Publication year - 2019
Publication title -
magnetic resonance in medicine
Language(s) - English
Resource type - Journals
SCImago Journal Rank - 1.696
H-Index - 225
eISSN - 1522-2594
pISSN - 0740-3194
DOI - 10.1002/mrm.27761
Subject(s) - compressed sensing , sampling (signal processing) , acceleration , image quality , iterative reconstruction , undersampling , computer science , nuclear medicine , algorithm , physics , artificial intelligence , computer vision , medicine , image (mathematics) , filter (signal processing) , classical mechanics
Purpose To improve image quality and spatial coverage for abdominal perfusion imaging by implementing an arterial spin labeling (ASL) sequence that combines variable‐density 3D fast‐spin‐echo (FSE) with Cartesian trajectory and compressed‐sensing (CS) reconstruction.
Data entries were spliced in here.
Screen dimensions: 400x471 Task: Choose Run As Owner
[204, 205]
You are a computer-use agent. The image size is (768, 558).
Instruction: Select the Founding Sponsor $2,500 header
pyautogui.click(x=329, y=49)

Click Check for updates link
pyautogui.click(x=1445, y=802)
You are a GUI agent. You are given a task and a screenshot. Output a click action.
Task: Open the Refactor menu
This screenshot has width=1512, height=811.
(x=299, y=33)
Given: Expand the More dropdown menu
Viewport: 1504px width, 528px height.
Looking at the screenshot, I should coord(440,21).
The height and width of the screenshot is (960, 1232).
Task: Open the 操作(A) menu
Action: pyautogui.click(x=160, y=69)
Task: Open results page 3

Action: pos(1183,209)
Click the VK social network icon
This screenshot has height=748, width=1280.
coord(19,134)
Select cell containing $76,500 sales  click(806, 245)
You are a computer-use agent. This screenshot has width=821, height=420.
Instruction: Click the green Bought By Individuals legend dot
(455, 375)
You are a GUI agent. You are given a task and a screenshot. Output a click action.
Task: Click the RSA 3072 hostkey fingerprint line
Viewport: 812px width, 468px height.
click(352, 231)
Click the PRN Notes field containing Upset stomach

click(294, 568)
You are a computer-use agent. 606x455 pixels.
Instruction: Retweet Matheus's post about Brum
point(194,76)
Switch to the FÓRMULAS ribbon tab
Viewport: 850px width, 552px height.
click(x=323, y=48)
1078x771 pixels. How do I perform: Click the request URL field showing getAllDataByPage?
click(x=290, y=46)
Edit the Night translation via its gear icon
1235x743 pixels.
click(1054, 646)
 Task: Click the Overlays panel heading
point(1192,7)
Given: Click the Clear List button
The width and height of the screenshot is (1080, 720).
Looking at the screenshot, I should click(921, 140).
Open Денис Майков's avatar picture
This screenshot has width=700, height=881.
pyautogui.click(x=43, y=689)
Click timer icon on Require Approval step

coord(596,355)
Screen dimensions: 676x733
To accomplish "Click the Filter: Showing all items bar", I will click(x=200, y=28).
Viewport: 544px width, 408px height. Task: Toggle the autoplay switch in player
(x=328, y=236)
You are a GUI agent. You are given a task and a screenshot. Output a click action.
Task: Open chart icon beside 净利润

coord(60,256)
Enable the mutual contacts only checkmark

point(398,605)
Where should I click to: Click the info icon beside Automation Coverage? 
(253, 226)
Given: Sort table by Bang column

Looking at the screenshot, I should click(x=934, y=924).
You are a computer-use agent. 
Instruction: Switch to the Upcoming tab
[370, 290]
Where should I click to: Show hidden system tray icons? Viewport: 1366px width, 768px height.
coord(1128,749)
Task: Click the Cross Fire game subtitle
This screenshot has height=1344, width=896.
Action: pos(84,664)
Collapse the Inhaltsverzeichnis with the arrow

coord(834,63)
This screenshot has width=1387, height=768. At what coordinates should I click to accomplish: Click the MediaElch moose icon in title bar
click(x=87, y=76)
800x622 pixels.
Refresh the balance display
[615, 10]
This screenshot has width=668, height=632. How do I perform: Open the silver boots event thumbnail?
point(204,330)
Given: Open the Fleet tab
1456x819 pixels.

Methods A volumetric FSE sequence was modified to include background‐suppressed pseudo‐continuous ASL labeling and to support variable‐density (VD) Poisson‐disk sampling for acceleration. We additionally explored the benefits of center oversampling and variable outer k‐space sampling. Fourteen healthy volunteers were scanned on a 3T scanner to test acceleration factors as well as the various sampling schemes described under synchronized‐breathing to limit motion issues. A CS reconstruction was implemented using the BART toolbox to reconstruct perfusion‐weighted ASL volumes, assessing the impact of acceleration, different reconstruction, and sampling strategies on image quality. Results CS acceleration is feasible with ASL, and a strong renal perfusion signal could be observed even at very high acceleration rates (≈15). We have shown that ASL k‐space complex subtraction was desirable before CS reconstruction. Although averaging of multiple highly accelerated images helped to reduce artifacts from physiologic fluctuations, superior image quality was achieved by interleaving of different highly undersampled pseudo‐random spatial sampling patterns and using 4D‐CS reconstruction. Combination of these enhancements produces high‐quality ASL volumes in under 5 min. Conclusions High‐quality isotropic ASL abdominal perfusion volumes can be obtained in healthy volunteers with a VD‐FSE and CS reconstruction. This lays the groundwork for future developments toward whole abdomen free‐breathing non‐contrast perfusion imaging.